AIM OF THE EXERCISE:
After locating the line that contains "#vCenter (188, 853)" in the records below, write out exactly that line and each line after it through the one that contains "新着記事をもっと見る (337, 658)", and nothing else.

INFORMATION:
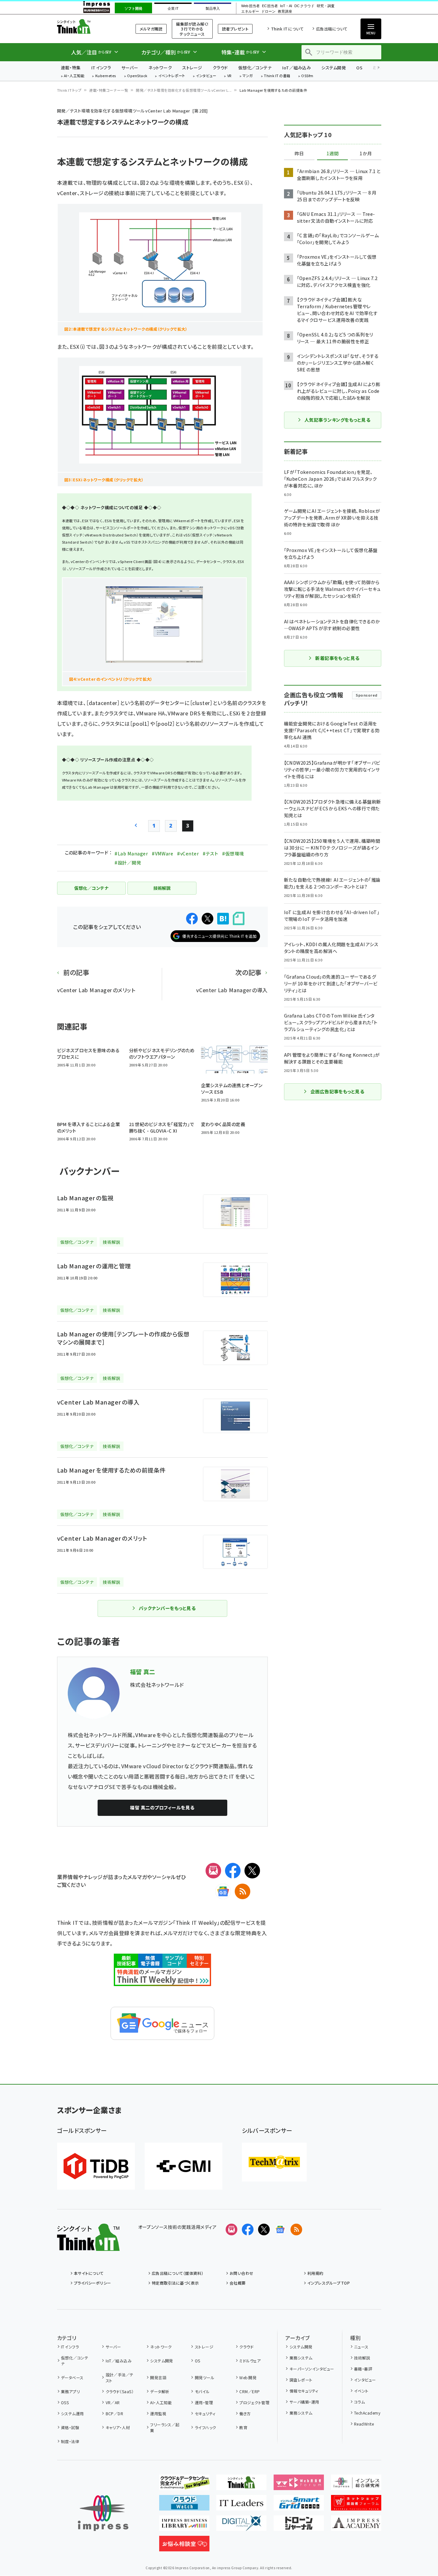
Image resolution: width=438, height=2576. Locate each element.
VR (229, 76)
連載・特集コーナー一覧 (108, 90)
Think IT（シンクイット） (88, 26)
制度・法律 (70, 2441)
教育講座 (285, 11)
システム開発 (333, 68)
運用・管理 (204, 2402)
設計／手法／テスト (120, 2377)
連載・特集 (71, 68)
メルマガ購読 (151, 28)
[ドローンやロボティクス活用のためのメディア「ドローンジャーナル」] (299, 2526)
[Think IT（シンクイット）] (88, 2246)
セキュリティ (205, 2413)
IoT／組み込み (296, 68)
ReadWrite (364, 2424)
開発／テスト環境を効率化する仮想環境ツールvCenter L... (183, 90)
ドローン (268, 11)
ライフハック (205, 2427)
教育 (243, 2427)
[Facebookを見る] (248, 2229)
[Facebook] (233, 1870)
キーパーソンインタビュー (312, 2368)
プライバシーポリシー (92, 2283)
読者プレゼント (235, 28)
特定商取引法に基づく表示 (175, 2283)
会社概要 (238, 2283)
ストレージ (192, 68)
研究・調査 (326, 6)
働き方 (245, 2413)
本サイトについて (89, 2273)
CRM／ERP (249, 2391)
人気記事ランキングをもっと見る (337, 420)
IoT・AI (286, 6)
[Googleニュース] (223, 1891)
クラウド (220, 68)
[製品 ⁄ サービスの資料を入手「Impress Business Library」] (184, 2526)
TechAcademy (367, 2413)
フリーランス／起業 (165, 2427)
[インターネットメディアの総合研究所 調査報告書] (356, 2485)
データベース (72, 2377)
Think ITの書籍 (277, 76)
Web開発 (247, 2377)
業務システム (301, 2357)
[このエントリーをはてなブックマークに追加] (223, 918)
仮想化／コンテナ (255, 68)
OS (359, 68)
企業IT (173, 8)
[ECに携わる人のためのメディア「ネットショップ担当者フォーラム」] (356, 2505)
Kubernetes (105, 76)
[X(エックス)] (252, 1870)
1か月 (366, 154)
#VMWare (162, 853)
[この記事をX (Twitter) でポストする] (207, 918)
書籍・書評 (363, 2368)
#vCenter (188, 853)
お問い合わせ (242, 2273)
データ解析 (159, 2391)
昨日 (299, 154)
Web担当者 (250, 6)
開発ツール (204, 2377)
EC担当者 (270, 6)
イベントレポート (171, 76)
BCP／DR (114, 2413)
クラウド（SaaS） (120, 2391)
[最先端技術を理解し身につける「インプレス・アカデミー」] (356, 2526)
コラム (359, 2402)
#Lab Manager (131, 853)
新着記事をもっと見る (337, 658)
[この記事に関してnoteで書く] (238, 918)
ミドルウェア (250, 2360)
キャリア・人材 (118, 2427)
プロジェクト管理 (254, 2402)
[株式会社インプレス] (103, 2513)
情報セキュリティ (304, 2391)
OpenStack (137, 76)
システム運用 (72, 2413)
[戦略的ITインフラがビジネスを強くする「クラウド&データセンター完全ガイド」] (184, 2485)
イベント (361, 2391)
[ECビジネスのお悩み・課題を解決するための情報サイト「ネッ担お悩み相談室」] (184, 2546)
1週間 (332, 154)
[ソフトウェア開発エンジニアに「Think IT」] (241, 2485)
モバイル (202, 2391)
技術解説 (362, 2357)
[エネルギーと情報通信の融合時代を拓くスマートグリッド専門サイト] (299, 2505)
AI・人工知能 (74, 76)
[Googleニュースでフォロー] (280, 2229)
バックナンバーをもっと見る (167, 1608)
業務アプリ (70, 2391)
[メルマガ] (213, 1870)
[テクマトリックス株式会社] (274, 2162)
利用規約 (315, 2273)
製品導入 (213, 8)
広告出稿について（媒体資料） (178, 2273)
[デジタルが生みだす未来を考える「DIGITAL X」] (241, 2526)
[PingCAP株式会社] (96, 2166)
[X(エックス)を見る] (264, 2229)
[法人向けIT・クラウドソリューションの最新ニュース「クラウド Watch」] (184, 2505)
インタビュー (206, 76)
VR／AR (113, 2402)
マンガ (248, 76)
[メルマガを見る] (231, 2229)
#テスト (210, 853)
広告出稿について (331, 28)
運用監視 (158, 2413)
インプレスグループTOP (328, 2283)
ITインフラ (101, 68)
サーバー (129, 68)
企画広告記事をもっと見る (337, 1091)
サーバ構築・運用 (304, 2402)
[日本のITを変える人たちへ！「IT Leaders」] (241, 2505)
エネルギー (250, 11)
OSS (65, 2402)
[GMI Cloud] (183, 2166)
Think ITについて (287, 28)
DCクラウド (304, 6)
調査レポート (301, 2379)
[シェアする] (192, 918)
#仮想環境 (233, 853)
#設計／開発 (127, 862)
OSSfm (307, 76)
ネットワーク (160, 68)
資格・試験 (70, 2427)
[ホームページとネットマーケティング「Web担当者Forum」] (299, 2485)
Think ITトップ (69, 90)
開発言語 (158, 2377)
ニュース (361, 2346)
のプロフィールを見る (162, 1807)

RESULT FOR THIS EXERCISE:
#vCenter (188, 853)
お問い合わせ (242, 2273)
データ解析 (159, 2391)
昨日 (299, 154)
Web担当者 (250, 6)
開発ツール (204, 2377)
EC担当者 (270, 6)
イベントレポート (171, 76)
BCP／DR (114, 2413)
クラウド（SaaS） (120, 2391)
[最先端技術を理解し身につける「インプレス・アカデミー」] (356, 2526)
コラム (359, 2402)
#Lab Manager (131, 853)
新着記事をもっと見る (337, 658)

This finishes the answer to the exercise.